While some vendors have fixed some of the csh's bugs (the tcsh also does much better here), many have added new ones. Most of its problems can never be solved because they're not actually bugs per se, but rather the direct consequences of braindead design decisions. It's inherently flawed.

Do yourself a favor, and if you *have* to write a shell script, do it in the Bourne shell. It's on every UNIX system out there. However, behavior can vary.

There are other possibilities.

The Korn shell is the preferred programming shell by many sh addicts, but it still suffers from inherent problems in the Bourne shell's design, such as parsing and evaluation horrors. The Korn shell or its public-domain clones and supersets (like bash) aren't quite so ubiquitous as sh, so it probably wouldn't be wise to write a sharchive in them that you post to the net. When 1003.2 becomes a real standard that companies are forced to adhere to, then we'll be in much better shape. Until then, we'll be stuck with bug-incompatible versions of the sh lying about.

The Plan 9 shell, rc, is much cleaner in its parsing and evaluation; it is not widely available, so you'd be significantly sacrificing portability. No vendor is shipping it yet.
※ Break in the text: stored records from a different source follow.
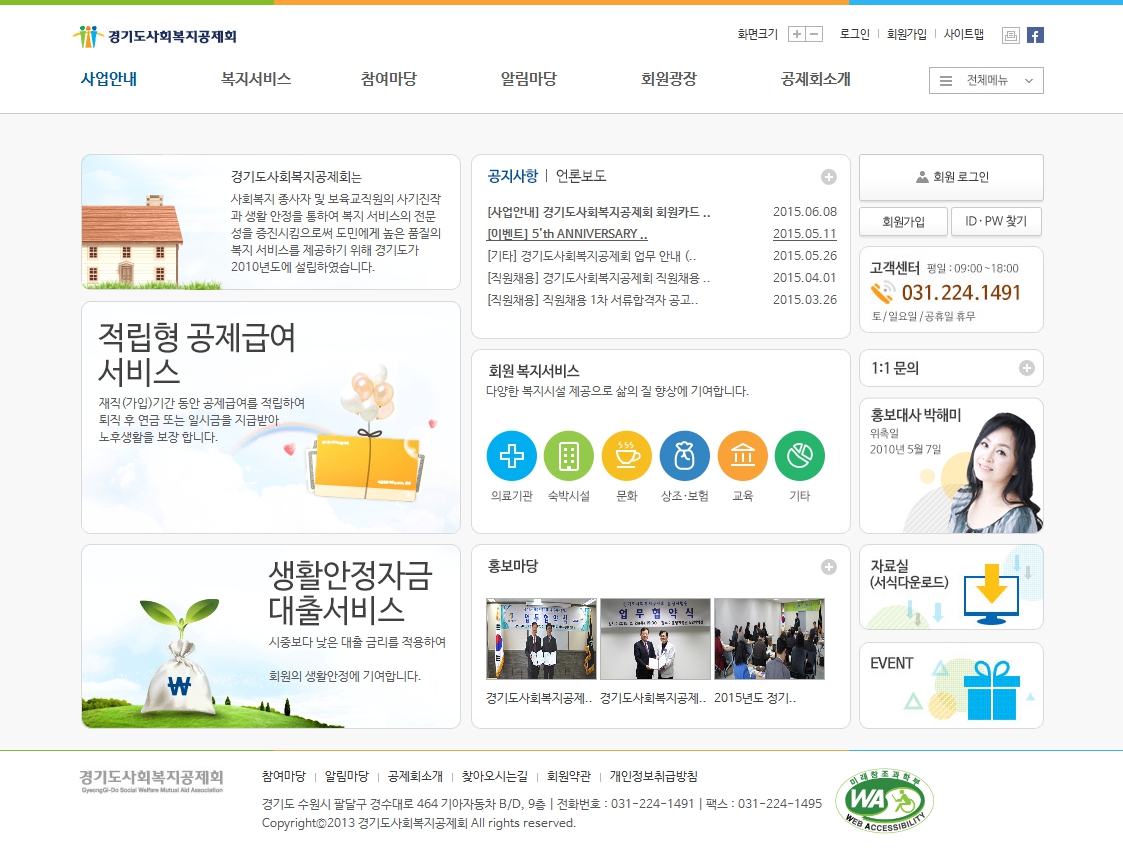Click the 교육 building icon
This screenshot has width=1123, height=859.
[x=742, y=456]
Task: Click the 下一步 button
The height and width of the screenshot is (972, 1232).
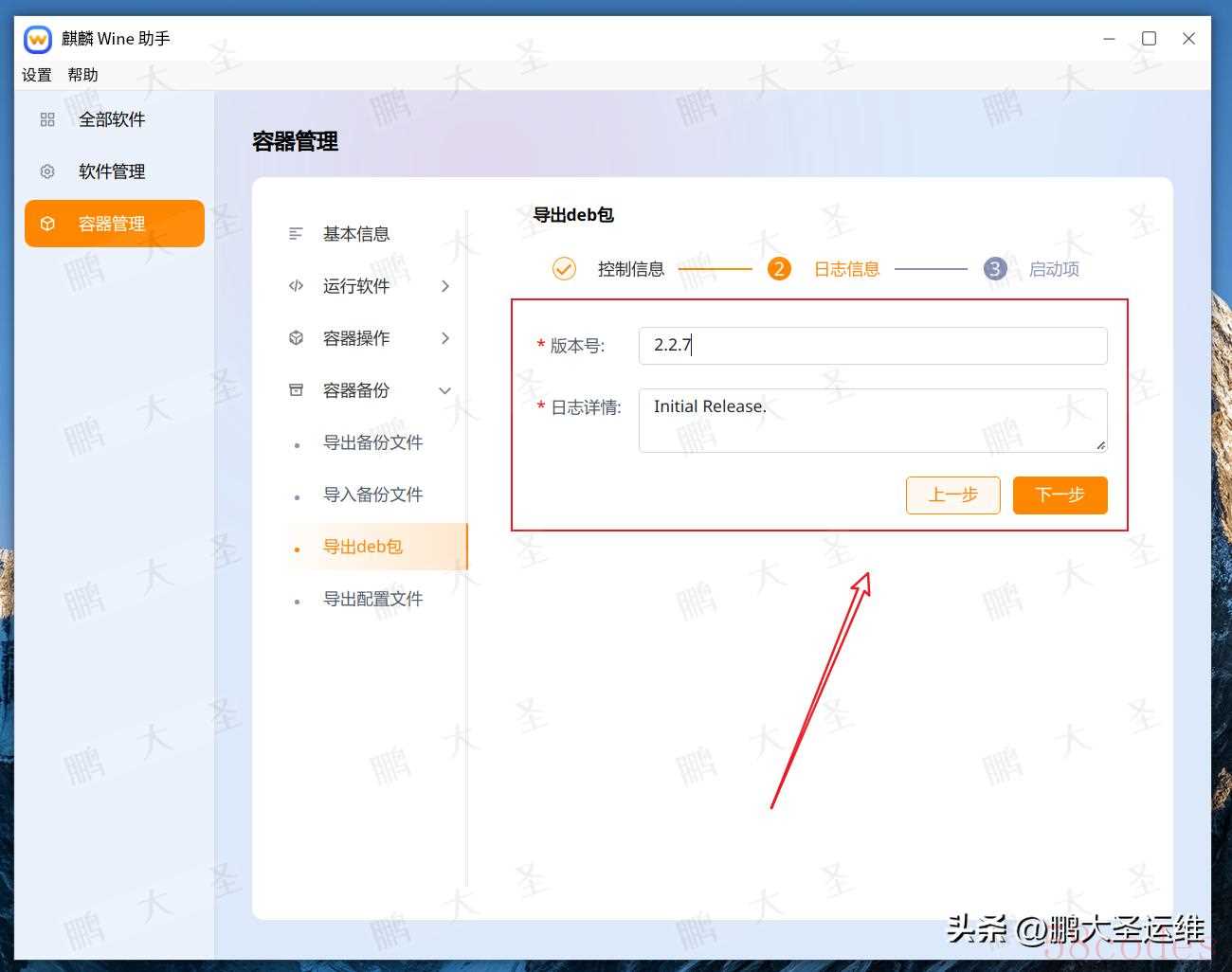Action: (x=1060, y=495)
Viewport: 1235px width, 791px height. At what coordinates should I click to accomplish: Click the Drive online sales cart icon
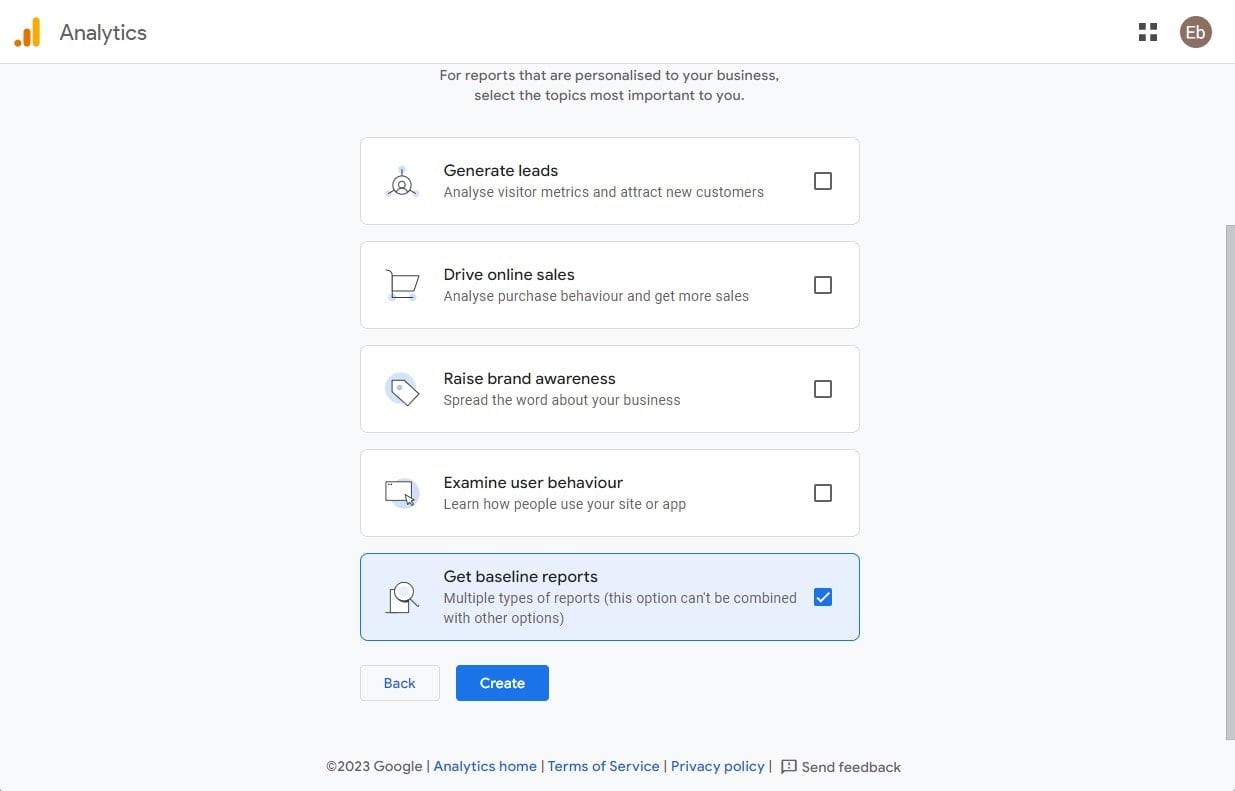[402, 285]
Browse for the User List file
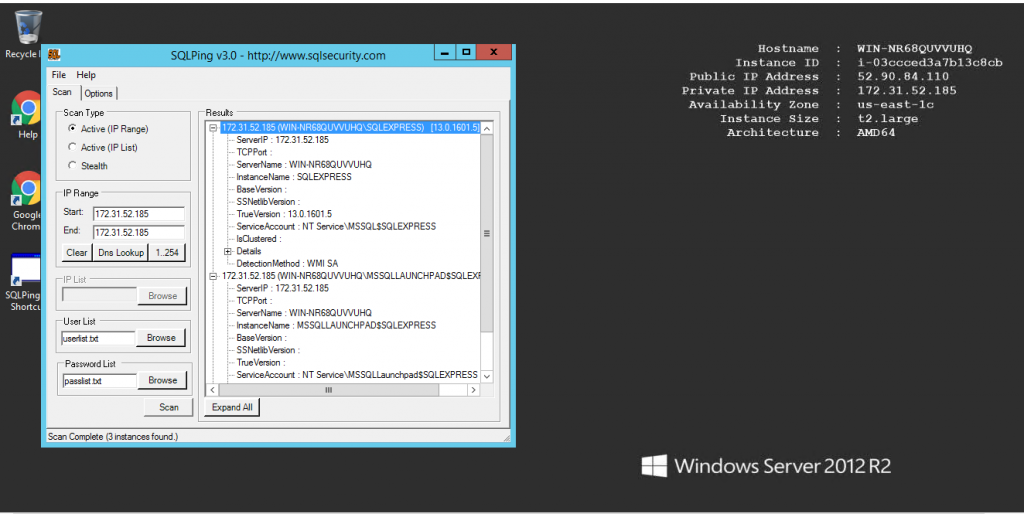Image resolution: width=1024 pixels, height=514 pixels. click(x=161, y=338)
If you don't have to use a shell, but just want an interpreted language, many other free possibilities present themselves, like Perl, REXX, TCL, Scheme, or Python. Of these, Perl is probably the most widely available on UNIX (and many other) systems and certainly comes with the most extensive UNIX interface. Increasing numbers vendors ship Perl with their standard systems. (See the comp.lang.perl FAQ for a list.)

If you have a problem that would ordinarily use sed or awk or sh, but it exceeds their capabilities or must run a little faster, and you don't want to write the silly thing in C, then Perl may be for you. You can get at networking functions, binary data, and most of the C library. There are also translators to turn your sed and awk scripts into Perl scripts, as well as a symbolic debugger. Tchrist's personal rule of thumb is that if it's the size that fits in a Makefile, it gets written in the Bourne shell, but anything bigger gets written in Perl.

See the comp.lang.{perl,rexx,tcl} newsgroups for details about these languages (including FAQs), or David Muir Sharnoff's comparison of freely available languages and tools in comp.lang.misc and news.answers.